First, she rejects the idea that the Supreme Court is better positioned than lower courts to resolve important questions of fact because of their lighter caseload and the frequent filing of amicus briefs offering insights on such empirical issues. These qualities do not enhance the reliability of such factual findings, because such facts are often chosen not for their accuracy but rather for their ability “to build arguments and to tell a story.” (P. 101.)
Second, Larsen doubts whether factual claims (and their empirical support) are truly vetted by all of the Justices who join a particular opinion: “While we can be sure that a legal holding that garners five votes at the Court is debated by all of the Justices, the same assumption cannot be made about the factual claims that pepper the footnotes.” (P. 102.)
Third, Larsen argues that the Supreme Court lacks the competence to evaluate conflicting evidence as to particular factual claims. Unlike a specialized federal agency—which might justifiably deserve deference for its expertise and the process it must follow when issuing regulations—factual claims in Supreme Court opinions lack any assurance that competing authorities were carefully evaluated and inspected. If the authorities themselves are persuasive to lower courts, then the lower court should rely directly on those authorities. There should be no “extra persuasive bump” because they are cited in a Supreme Court opinion. (P. 107.)
Larsen’s article concludes by addressing a problem presented by the category of factual precedents she calls “premise facts.” One of several illustrations Larsen uses is the Supreme Court’s decision in Citizens United, which struck down a federal statute prohibiting certain political expenditures by corporations. The majority’s decision was based on the factual premise that corporate expenditures do not create corruption. After Citizens United, however, the Montana Supreme Court upheld a Montana statute forbidding political expenditures by corporations, based on a factual record showing that—at least in Montana—such expenditures corrupted the political process. Larsen observes that if such factual claims “are up for debate in any lower court in subsequent litigation, then we run the risk of chaos or at least a serious weak spot in the Supreme Court’s authority.” (P. 108.) Indeed, the Supreme Court promptly reversed the Montana Supreme Court in per curiam decision.

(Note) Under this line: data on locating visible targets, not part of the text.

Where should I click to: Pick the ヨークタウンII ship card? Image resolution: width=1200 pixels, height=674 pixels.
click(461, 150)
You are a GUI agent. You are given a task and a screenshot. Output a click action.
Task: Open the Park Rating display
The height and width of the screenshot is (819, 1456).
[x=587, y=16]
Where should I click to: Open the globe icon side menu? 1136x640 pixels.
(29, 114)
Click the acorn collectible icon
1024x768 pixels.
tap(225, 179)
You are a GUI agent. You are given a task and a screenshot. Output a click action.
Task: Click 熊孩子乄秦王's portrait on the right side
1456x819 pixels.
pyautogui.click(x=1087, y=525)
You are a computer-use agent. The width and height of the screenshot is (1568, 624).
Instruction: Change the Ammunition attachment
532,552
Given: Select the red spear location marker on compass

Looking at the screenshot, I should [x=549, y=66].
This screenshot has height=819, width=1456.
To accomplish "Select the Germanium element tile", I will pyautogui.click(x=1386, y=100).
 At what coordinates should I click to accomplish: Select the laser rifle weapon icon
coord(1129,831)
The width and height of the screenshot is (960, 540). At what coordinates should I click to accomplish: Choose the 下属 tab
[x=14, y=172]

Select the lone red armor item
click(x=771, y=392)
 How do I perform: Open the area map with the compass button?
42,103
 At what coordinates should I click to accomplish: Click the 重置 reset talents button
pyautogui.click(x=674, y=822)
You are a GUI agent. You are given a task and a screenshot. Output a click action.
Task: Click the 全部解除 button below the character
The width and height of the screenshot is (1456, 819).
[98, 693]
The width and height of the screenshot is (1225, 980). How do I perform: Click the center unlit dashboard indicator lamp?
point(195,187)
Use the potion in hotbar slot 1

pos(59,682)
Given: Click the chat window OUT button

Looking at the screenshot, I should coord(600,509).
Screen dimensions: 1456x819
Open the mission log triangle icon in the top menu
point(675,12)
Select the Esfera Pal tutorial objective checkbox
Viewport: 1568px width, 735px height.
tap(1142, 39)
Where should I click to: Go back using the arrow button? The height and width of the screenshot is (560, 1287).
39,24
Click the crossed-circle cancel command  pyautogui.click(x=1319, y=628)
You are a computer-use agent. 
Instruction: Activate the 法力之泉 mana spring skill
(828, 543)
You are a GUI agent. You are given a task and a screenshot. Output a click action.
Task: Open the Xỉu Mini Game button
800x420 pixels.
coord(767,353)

As to these situations, Larsen proposes a clear statement rule: “If the Supreme Court is clear that its factual statements are part of a legal rule, then the statements are authoritative due to their legal component. Absent such a clear label, a lower court should assume that the factual dispute is open for debate.” (PP. 111-12.) This is a thoughtful solution, but I wonder whether it is necessary to create this exception to what would otherwise be a strict no-factual-precedents approach. Citizens United, Larsen recognizes, might be understood as choosing a bright-line rule that “corporate election spending is protected,” rather than a more flexible standard that “corporate election expenditures are protected by the First Amendment when it is reasonably doubtful they will corrupt.” (PP. 109-10.) One can explain the Supreme Court’s treatment of the Montana decision, therefore, in terms of the law created by Citizens United, without having to allow situations where facts alone have precedential force.
As the saying goes, the Supreme Court is not final because it is infallible; it is infallible because it is final. It is crucial, therefore, to think carefully about when stare decisis should obligate lower courts to replicate potentially fallible features of Supreme Court opinions solely because of that Court’s place atop the judicial pyramid. By diagnosing and analyzing the problem of factual precedents—and showing us how the likelihood of fallibility is heightened when it comes to the factual claims Justices use in their opinions—Larsen makes a must-read contribution to this important line of inquiry.